The University of Toronto will oversee a small team conducting research focused on design, and analysis of the new aquaculture aeration technology. The University of Toronto has partnered with Curiositate to provide industry feedback and consultation throughout the development of the technology. A partnership has also been formed with BRAC for field trials and planning for technology scale-up.
Aquaculture is a large industry in many low income countries (LICs); fish farms account for about 5 percent of the GDP of Bangladesh. Improving the quality of aquaculture pond water has the potential to increase fish yields, raise incomes, and improve food security. In large aquaculture facilities, aeration has been shown to improve water quality and increase yields. However, aeration equipment is costly and requires electrical power inputs which can limit its use in LICs. Dissolved oxygen (DO) that is used by the fish is provided by photosynthesis, which is related to sunlight and takes place during daylight hours. The oxygen is produced at the pond surface and much oxygen is lost to the atmosphere. By circulating the water, more oxygen can be introduced.
The University of Toronto’s proposed approach is a new aeration method that does not require electricity, has no moving parts, has low maintenance requirements, and is inexpensive to fabricate and deploy in low income countries. The system uses heat that is captured through a solar thermal absorber and transferred to the bottom of the pond to heat the water. The heated water will rise and mix the pond, spreading oxygen-rich water from the top through the entire depth of the pond. This increases the DO reservoir and can result in improved water quality and higher pond yields.

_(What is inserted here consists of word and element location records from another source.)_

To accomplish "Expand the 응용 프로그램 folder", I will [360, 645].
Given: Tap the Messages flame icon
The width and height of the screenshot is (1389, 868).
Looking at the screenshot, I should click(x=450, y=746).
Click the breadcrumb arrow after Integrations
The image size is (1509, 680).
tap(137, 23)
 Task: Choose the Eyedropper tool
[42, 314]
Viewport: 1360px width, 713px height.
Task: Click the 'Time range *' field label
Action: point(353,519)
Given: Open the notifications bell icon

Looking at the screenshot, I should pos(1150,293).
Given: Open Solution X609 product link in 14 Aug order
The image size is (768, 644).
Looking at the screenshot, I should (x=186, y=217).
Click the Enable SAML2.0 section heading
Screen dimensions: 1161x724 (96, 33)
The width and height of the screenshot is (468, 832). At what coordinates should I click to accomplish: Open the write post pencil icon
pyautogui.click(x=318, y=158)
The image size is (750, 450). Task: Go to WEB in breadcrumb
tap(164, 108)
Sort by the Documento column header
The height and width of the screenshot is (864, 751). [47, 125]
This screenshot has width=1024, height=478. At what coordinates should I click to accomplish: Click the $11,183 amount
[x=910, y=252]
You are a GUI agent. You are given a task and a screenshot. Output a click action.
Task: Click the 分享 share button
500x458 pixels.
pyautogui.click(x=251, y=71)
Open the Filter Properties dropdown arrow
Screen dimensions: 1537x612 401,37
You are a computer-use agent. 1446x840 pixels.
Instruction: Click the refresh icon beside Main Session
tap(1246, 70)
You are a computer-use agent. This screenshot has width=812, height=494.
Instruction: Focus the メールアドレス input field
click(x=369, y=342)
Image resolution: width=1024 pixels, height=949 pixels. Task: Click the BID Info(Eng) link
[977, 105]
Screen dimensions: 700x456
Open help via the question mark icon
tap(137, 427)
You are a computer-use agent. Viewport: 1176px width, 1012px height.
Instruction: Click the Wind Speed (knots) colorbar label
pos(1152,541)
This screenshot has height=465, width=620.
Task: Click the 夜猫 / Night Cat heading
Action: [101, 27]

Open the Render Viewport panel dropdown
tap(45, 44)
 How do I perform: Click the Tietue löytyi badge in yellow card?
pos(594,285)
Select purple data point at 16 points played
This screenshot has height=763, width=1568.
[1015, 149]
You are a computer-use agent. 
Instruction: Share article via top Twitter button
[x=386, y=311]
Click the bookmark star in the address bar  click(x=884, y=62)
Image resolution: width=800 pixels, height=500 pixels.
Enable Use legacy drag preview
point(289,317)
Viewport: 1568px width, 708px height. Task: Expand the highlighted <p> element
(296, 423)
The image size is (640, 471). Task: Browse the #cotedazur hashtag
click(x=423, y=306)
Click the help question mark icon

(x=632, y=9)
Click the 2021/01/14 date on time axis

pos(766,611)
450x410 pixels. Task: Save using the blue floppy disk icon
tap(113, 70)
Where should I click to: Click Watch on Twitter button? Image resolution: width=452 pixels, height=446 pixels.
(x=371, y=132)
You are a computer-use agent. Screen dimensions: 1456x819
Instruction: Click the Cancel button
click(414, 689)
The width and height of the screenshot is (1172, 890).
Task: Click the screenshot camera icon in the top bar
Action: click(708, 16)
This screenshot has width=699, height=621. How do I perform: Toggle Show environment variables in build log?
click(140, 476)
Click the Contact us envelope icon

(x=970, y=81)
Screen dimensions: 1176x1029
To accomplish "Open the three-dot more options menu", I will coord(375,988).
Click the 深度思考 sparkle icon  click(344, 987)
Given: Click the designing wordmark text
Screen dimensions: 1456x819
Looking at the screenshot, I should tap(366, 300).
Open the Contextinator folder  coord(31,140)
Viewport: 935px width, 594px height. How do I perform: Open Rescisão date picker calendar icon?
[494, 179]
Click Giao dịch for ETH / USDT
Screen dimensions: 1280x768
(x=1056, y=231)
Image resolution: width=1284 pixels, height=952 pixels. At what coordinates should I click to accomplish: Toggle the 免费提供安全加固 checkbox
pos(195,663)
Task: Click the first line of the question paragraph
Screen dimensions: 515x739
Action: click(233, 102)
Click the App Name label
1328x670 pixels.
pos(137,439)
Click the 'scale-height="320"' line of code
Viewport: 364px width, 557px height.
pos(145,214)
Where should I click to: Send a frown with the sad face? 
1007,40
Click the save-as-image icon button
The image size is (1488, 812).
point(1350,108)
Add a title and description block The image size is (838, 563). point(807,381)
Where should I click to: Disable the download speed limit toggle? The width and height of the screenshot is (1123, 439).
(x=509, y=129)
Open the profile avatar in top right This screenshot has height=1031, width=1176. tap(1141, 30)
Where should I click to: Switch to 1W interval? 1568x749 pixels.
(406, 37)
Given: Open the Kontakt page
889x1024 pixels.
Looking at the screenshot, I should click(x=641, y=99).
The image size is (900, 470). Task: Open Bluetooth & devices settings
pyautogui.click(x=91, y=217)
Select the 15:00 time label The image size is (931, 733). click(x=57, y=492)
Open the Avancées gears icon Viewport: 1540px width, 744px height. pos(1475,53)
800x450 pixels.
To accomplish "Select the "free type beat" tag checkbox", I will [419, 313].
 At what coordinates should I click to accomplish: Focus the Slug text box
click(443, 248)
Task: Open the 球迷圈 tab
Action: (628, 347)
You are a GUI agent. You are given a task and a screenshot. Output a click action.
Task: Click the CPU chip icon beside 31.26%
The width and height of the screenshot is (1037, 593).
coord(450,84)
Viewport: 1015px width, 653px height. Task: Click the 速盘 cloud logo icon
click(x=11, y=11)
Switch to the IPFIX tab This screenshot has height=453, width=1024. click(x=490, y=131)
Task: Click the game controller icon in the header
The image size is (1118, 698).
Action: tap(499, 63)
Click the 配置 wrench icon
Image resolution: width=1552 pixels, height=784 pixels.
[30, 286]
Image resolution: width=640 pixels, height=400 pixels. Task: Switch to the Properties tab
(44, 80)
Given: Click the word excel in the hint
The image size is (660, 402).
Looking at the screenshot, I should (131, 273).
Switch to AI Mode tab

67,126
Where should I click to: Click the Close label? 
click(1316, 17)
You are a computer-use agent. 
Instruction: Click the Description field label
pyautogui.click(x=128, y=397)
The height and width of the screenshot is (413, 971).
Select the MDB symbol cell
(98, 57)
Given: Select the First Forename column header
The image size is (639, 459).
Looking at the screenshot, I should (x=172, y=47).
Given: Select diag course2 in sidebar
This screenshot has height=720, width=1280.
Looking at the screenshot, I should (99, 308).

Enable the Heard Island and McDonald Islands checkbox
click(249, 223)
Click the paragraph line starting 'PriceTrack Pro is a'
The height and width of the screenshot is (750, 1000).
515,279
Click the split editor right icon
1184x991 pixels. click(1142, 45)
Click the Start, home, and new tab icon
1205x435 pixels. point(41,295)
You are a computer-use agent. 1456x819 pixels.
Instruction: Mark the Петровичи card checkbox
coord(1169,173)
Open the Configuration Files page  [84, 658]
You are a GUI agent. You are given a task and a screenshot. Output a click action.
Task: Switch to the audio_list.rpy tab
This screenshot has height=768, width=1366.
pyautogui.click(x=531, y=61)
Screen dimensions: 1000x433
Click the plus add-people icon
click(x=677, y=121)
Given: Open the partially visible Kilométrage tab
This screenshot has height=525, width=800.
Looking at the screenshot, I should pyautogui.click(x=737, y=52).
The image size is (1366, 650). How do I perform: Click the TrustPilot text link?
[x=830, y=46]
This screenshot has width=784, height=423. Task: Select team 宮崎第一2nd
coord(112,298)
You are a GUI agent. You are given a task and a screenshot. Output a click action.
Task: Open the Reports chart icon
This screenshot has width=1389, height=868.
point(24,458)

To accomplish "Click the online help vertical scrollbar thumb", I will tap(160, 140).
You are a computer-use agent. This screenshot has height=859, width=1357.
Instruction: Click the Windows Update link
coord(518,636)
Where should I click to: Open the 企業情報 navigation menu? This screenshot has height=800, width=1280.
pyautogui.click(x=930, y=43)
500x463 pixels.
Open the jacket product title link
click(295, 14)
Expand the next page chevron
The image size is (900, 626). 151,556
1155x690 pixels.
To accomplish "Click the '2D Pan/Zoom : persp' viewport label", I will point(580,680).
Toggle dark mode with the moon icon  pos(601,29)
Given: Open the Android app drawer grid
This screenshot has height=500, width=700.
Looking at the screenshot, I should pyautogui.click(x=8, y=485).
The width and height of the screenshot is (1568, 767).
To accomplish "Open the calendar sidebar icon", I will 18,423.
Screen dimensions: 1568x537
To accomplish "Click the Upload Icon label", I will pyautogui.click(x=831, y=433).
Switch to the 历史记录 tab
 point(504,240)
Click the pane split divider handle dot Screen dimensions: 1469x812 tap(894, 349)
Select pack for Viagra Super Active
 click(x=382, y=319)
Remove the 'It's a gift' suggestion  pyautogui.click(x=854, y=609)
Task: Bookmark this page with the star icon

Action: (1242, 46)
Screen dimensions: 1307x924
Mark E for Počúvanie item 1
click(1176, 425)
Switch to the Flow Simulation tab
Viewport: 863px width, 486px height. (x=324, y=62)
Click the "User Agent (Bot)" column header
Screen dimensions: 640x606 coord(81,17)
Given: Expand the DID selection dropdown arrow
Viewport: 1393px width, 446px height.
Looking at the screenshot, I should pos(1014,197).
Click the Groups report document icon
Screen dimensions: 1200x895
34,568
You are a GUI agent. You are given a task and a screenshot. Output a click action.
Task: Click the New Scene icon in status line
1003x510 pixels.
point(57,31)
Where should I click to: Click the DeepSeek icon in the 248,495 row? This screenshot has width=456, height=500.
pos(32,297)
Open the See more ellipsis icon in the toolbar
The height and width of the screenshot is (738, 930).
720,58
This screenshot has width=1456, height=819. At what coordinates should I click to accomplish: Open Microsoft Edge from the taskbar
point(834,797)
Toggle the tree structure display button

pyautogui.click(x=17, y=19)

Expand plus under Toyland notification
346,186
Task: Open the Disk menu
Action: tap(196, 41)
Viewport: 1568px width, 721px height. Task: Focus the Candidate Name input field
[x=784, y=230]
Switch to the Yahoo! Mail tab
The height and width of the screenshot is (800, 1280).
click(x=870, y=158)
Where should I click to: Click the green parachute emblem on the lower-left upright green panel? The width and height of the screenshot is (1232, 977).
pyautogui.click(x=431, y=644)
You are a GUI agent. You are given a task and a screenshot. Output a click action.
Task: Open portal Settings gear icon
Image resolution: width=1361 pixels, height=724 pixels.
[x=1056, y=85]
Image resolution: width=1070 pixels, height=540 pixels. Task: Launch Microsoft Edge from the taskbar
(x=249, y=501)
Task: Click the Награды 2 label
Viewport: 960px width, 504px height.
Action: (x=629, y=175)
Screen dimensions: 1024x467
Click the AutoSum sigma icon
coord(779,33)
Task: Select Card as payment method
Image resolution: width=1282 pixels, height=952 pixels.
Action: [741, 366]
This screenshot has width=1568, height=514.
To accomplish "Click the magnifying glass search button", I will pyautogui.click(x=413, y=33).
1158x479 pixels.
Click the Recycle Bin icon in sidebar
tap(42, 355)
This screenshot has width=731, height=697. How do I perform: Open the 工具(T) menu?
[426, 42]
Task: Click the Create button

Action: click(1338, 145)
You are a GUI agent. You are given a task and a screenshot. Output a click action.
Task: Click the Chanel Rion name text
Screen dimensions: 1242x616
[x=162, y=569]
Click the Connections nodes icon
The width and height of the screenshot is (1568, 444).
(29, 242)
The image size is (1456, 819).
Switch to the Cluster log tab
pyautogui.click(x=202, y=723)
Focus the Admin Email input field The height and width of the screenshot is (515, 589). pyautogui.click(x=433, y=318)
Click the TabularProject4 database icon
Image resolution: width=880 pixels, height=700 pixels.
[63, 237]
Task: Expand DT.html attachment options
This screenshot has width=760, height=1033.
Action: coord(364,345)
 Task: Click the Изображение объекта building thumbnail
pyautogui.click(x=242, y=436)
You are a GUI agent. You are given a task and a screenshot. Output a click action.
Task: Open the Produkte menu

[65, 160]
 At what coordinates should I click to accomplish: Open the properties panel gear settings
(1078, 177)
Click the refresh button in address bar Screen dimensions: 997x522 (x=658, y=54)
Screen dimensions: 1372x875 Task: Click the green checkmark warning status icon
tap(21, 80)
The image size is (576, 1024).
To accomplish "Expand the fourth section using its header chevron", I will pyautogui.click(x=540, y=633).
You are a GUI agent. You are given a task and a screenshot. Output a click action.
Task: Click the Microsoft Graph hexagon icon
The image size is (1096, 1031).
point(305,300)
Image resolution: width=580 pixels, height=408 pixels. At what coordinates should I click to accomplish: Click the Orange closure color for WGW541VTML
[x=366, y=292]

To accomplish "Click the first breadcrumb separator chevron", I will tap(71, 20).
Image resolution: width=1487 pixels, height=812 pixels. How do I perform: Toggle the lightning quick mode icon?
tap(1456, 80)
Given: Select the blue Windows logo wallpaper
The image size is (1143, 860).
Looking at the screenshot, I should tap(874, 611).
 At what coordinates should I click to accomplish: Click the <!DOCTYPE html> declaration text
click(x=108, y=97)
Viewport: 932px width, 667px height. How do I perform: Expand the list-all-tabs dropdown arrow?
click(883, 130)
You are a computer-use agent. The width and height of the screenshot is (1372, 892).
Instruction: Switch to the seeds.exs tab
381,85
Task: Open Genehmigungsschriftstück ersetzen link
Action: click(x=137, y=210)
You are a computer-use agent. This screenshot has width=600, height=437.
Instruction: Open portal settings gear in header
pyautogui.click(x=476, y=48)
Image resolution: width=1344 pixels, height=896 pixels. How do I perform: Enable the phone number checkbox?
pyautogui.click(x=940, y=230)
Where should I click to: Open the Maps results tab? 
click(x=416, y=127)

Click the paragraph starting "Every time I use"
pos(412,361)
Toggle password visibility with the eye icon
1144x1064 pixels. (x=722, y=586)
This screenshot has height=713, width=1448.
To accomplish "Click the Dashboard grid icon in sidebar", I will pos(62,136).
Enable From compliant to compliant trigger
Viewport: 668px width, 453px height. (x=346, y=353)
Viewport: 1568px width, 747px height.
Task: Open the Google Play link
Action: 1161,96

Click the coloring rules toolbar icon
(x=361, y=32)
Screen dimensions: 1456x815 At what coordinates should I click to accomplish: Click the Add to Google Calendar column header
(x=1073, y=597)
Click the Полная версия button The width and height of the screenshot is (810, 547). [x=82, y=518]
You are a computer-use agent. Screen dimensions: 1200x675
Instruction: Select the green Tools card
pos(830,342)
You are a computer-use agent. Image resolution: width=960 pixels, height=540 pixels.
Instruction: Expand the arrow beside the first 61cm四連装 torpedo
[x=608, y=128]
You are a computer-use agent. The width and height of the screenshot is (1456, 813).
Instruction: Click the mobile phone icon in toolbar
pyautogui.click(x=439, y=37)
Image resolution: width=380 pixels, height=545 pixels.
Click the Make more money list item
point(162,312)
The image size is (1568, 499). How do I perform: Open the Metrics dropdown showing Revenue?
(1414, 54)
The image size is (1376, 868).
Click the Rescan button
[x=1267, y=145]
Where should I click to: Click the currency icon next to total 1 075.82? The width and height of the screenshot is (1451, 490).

The passive aeration system will increase pond dissolved oxygen levels to improve water quality, allow for increased density of fish stock, higher fish yields, as well as larger fish that have a higher market value and demand. At higher levels of dissolved oxygen, fish feed is also used more efficiently, which reduces operation costs. The solution is an alternative to power-hungry aeration systems that consume significant amounts of energy and capital. For farmers not using aeration, the technology will provide all of the benefits described above. For farmers using aeration, replacing or supplementing existing devices can greatly decrease energy consumption for aquaculture.
Using the Powering Agriculture funding, refinement of the device design has continued in order to use the solar thermal energy more efficiently in the aeration process. In addition, the effects on farmer yields are being evaluated. In 2018, two new versions (versions 3 and 4) of the aeration device were developed. Following the redesign, The University of Toronto refined the original 34 devices deployed. These units were replaced with 34 upgraded devices, which have been placed with14 farmers. Each installation includes a control pond in addition to the pond with the aerators installed to allow evaluation of the impacts of the device on farmer yields. The University of Toronto has installed 57.54kW of solar capacity to date. The project is now gathering data from the newly installed devices; the test results will be compared with the performance of previous versions. The University of Toronto’s award has been extended to November 2019.